Seer: Joseph of Egypt was the great interpreter of dreams, the revealer of hidden things. Joseph Smith was a seer in precisely the same mode: translating ancient records by divine gift, restoring lost scriptures, receiving revelations about things not seen for centuries (Mosiah 8:15–17).
Brought forth scripture from the West: Joseph of Egypt preserved life by administering the grain stored in Egypt — a physical sustenance. Joseph Smith brought forth the Book of Mormon from the hill Cumorah — a spiritual sustenance, a record preserved in the ground of the American continent for fourteen centuries, waiting for the appointed moment.
What This Means for Us: “Joseph Is Yet Alive”

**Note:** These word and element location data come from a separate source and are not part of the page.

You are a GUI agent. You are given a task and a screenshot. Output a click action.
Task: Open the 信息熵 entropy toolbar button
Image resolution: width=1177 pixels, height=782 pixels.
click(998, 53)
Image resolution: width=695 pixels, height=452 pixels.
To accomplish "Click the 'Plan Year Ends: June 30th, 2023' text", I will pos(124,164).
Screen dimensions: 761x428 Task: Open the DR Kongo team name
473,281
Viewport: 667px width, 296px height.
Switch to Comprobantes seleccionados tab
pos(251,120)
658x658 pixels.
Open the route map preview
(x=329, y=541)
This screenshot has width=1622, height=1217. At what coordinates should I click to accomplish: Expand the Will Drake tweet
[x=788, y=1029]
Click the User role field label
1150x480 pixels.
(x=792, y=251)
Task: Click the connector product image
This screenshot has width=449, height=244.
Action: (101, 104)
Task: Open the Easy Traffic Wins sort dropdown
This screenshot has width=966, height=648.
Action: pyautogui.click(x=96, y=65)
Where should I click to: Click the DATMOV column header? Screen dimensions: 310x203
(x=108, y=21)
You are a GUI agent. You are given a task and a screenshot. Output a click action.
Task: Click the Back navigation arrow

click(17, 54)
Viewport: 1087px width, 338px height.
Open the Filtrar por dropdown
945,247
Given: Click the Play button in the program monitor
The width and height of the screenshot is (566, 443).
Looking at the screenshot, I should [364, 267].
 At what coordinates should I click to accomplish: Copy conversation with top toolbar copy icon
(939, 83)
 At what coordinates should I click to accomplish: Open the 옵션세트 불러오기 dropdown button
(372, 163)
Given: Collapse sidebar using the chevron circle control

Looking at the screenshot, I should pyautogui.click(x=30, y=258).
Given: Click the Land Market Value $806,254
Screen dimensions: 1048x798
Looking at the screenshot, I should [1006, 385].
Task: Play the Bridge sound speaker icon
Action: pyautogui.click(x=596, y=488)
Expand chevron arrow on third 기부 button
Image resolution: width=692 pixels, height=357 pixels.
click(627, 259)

Joseph of Egypt, when he finally revealed himself to his brothers, said the most extraordinary thing: “God did send me before you to preserve life” (Genesis 45:5). He had not been taken to Egypt against God’s will. He had been sent.
This reframing of suffering as mission is one of the most important theological moves in all of scripture — and it appears again and again across the pattern. Lehi did not flee Jerusalem under his own power; he was sent. Joseph Smith did not stumble into the First Vision; he was sent. The covenant was not scattered accidentally; it was distributed on purpose, so that when the time came to gather it, every corner of the earth would already have seeds of Joseph’s lineage waiting to be called home.
President Russell M. Nelson has made this the defining call of the current dispensation: “The choice to come unto Christ is not a matter of physical location; it is a matter of individual commitment.” The gathering is not a demographic project. It is a covenant renewal — and it happens one person at a time, as the seed of Joseph does what Joseph always did: goes out, suffers if necessary, and then turns back toward the family with bread.
The Principle: Scripture Is a Recycling Engine
What unites all of this is something the ancient writers understood and modern readers must relearn: God does not simply tell stories. He writes patterns. And He writes them with the explicit intention that future readers — in future dispensations — will recognize themselves inside the pattern and know what to do next.
When we read Genesis 37 and encounter a young man in a coat of many colors, sold by his brothers and carried west into slavery — we are not reading ancient history in a dusty sense. We are reading our own story told in advance. We are reading the blueprint God laid down so that when His people would be scattered across the earth, they would recognize the hand of God in it and understand their mission.
Joseph was sent. Lehi was sent. Joseph Smith was sent. And those who carry the covenant today are also sent. Not to administer grain. But to carry light. To gather. To bring salvation to those who are bowed down.
He will add. He will multiply. Yosef.
Primary Sources: Genesis 30:23–24; 37:3–28; 45:4–8; 49:22–26; JST Genesis 48:8–11; 50:24–33; Alma 10:3; 2 Nephi 3:2–20; Mosiah 8:15–17; D&C 128:18. Interpreter Foundation CFM Study Aid, Lessons 11–12 (Jonn Claybaugh, 2022).